One day, years afterwards, Alexandra asked Tennyson to read this poem to her.
"When he had finished, there was a silence, and then they both began to shake with helpless laughter."
One of the guests at the royal wedding was little Prince William of Prussia (later the German Kaiser) who was seated between two of his British uncles who were wearing kilts. "The little boy amused himself by sinking his teeth and his nails alternately into the bare legs of his relatives . . . [who] were only restrained by the solemnity of the occasion from uttering cries of anguish."
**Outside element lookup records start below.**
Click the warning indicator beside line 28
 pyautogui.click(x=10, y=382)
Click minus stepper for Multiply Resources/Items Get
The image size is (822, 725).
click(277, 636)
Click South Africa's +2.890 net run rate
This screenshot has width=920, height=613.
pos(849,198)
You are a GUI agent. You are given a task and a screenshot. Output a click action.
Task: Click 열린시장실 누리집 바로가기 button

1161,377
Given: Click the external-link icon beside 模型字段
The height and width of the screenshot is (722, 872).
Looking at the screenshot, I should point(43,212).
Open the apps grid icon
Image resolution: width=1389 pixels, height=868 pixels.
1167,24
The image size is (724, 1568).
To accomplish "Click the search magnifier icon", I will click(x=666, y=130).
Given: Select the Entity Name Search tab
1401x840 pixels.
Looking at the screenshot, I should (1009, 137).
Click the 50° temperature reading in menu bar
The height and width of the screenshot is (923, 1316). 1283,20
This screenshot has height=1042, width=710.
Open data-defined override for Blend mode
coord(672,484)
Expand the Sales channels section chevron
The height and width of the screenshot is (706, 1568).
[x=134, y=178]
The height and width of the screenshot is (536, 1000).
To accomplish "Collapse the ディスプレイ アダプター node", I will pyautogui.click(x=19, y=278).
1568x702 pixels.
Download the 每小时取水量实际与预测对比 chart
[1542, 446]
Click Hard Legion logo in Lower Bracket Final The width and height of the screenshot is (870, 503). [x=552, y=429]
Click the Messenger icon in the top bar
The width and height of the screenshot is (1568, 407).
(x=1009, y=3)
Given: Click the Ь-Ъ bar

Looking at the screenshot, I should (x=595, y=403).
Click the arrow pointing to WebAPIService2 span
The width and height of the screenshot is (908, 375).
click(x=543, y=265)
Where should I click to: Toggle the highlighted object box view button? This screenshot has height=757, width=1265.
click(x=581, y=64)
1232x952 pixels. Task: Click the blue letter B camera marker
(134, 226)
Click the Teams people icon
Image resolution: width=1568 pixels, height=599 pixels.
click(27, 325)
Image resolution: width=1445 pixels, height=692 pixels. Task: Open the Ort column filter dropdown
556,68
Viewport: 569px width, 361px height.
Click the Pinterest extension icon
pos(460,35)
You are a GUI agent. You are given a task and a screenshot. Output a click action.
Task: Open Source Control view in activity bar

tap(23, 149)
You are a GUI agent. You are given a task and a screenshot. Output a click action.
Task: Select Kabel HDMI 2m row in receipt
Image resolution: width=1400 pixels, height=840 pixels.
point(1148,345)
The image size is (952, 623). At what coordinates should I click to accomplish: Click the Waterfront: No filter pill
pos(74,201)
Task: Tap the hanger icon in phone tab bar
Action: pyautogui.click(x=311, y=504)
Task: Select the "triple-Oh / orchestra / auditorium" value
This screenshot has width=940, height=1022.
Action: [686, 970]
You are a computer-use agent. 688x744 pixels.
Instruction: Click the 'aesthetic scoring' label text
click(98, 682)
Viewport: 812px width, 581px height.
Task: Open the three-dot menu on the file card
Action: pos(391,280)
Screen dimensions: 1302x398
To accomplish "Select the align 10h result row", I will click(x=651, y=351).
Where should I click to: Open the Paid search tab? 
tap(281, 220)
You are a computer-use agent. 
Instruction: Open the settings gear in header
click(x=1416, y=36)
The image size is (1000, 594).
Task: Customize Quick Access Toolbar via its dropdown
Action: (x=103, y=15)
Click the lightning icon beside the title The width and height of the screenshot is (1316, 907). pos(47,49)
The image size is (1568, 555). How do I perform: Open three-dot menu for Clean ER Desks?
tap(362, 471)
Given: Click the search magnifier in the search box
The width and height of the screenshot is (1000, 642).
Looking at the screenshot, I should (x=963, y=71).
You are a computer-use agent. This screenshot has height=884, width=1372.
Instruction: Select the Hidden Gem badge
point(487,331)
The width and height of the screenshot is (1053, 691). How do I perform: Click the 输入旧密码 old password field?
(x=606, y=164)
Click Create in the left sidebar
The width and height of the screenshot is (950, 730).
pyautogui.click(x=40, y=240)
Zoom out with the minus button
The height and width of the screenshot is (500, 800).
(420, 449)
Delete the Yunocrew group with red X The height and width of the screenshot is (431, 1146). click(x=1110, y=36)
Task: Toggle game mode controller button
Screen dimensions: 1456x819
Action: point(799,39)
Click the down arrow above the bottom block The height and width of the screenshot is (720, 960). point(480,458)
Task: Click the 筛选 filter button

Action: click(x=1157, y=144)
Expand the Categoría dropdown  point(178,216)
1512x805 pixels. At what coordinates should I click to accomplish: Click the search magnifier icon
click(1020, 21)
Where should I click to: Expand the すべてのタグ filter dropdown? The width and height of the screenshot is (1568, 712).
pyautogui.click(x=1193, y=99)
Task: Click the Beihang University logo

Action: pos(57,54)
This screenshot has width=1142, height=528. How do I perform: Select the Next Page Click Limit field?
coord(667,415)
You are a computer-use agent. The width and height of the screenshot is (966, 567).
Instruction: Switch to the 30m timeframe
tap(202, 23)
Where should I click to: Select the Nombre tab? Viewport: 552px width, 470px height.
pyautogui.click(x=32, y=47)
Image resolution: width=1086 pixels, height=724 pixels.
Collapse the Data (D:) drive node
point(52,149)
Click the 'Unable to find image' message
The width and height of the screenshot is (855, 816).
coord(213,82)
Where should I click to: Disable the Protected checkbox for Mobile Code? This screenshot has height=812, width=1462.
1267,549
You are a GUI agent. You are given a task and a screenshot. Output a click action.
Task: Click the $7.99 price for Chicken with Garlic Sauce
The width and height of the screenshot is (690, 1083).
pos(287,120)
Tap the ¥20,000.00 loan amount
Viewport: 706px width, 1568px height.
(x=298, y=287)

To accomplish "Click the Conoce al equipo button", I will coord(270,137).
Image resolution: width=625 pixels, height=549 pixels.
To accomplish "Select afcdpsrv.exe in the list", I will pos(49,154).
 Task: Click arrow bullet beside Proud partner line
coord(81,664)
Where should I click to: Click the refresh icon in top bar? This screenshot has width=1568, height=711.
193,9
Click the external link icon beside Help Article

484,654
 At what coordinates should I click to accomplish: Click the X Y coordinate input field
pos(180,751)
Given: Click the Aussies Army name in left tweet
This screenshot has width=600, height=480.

"Alix," wrote the Queen, "is a most noble, excellent, dear creature ... a realization of what my dear Angel so ardently wished, and I doubt not he sees and knows this, and that it is one of his rewards." But "like a mayfly the Prince of Wales danced idly in the sun." He also danced under the gas lights of questionable houses in Second Empire Paris, until Bismarck, having discovered the riddle of Napoleon III (he was "the sphinx without a secret"), destroyed France at Sedan and created the Second Reich at Versailles. Then "from these flames there stepped a slightly discredited phoenix, the portentous phenomenon of modern Europe."
The great event of Bertie's life was Victoria's death in 1901 when he was 60. At last he was out of metaphorical short pants. He was even master in Buckingham Palace--"the Sepulcher" as he called it--and could enter ("one can well believe with reluctance") his awe-inspiring father's private apartments. "Nothing had been moved since Albert's death: the ink had hardened in the inkstands; intimate letters, yellow with age, lay just as he had left them; the chairs, the desk, the carpets seemed to have been waiting for forty years for Albert to return."
Edward VII ordered everything to be packed up and put away with care. "And then the electrician, the plumber, and the cleaner, and the Twentieth Century came in."